The mini-transplant combines a lower-dose of radiation with new immuno-suppressive drugs that help prevent the patient’s own immune system from attacking and killing the donor cells. The approach also relies on what’s called “graft versus tumor” effect to help eliminate the malignancy. This is when the new donor stem cells recognize the tumor cells as foreign and mount a fierce immune attack.
If evidence of malignancy remains or if total “graftment” of the donor cells has not taken place about two months after transplant, additional donor lymphocytes will be infused as a “booster.”
While patients are still at risk for “graft versus host” disease — where the donor cells attack the patient’s own organs — the risk for other serious and potentially deadly complications, including infection and organ damage, appear to be greatly reduced, Schuening said.
The mini-transplant approach is offered at only a handful of cancer centers across the country and still considered investigational. Dr. Ted Arrowsmith is principal investigator of Vanderbilt-Ingram’s protocol, which has been approved by the medical center’s Institutional Review Board.
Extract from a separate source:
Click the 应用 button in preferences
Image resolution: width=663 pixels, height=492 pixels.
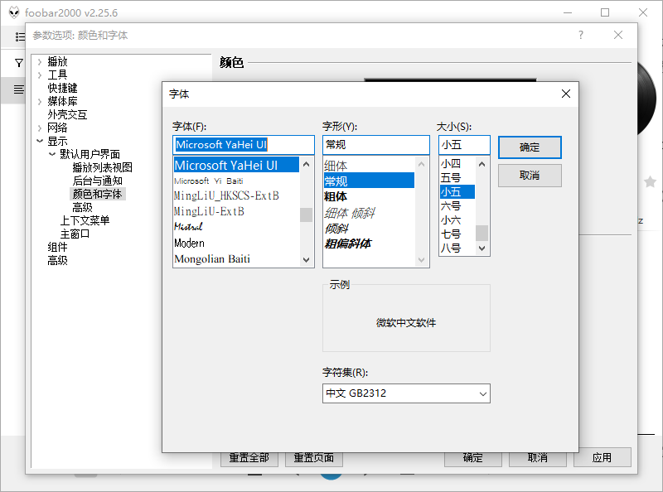pos(602,457)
The IRB is oversees all studies involving human subjects.
The initial diseases that will be treated at Vanderbilt-Ingram using the mini-transplant include chronic myelogenous leukemia, chronic lymphocytic leukemia, multiple myeloma (which tends to carry a high mortality rate with traditional high-dose conditioning regimens), certain types of non-Hodgkin’s and Hodgkin’s lymphoma, as well as sickle cell anemia.
“In the future, this approach might be applied to some solid tumors that appear most likely to respond to a graft versus tumor effect, including melanoma, renal cell carcinoma, cervical cancer and prostate cancer,” Schuening said. “We need more long-term data, but overall, this approach looks very encouraging.”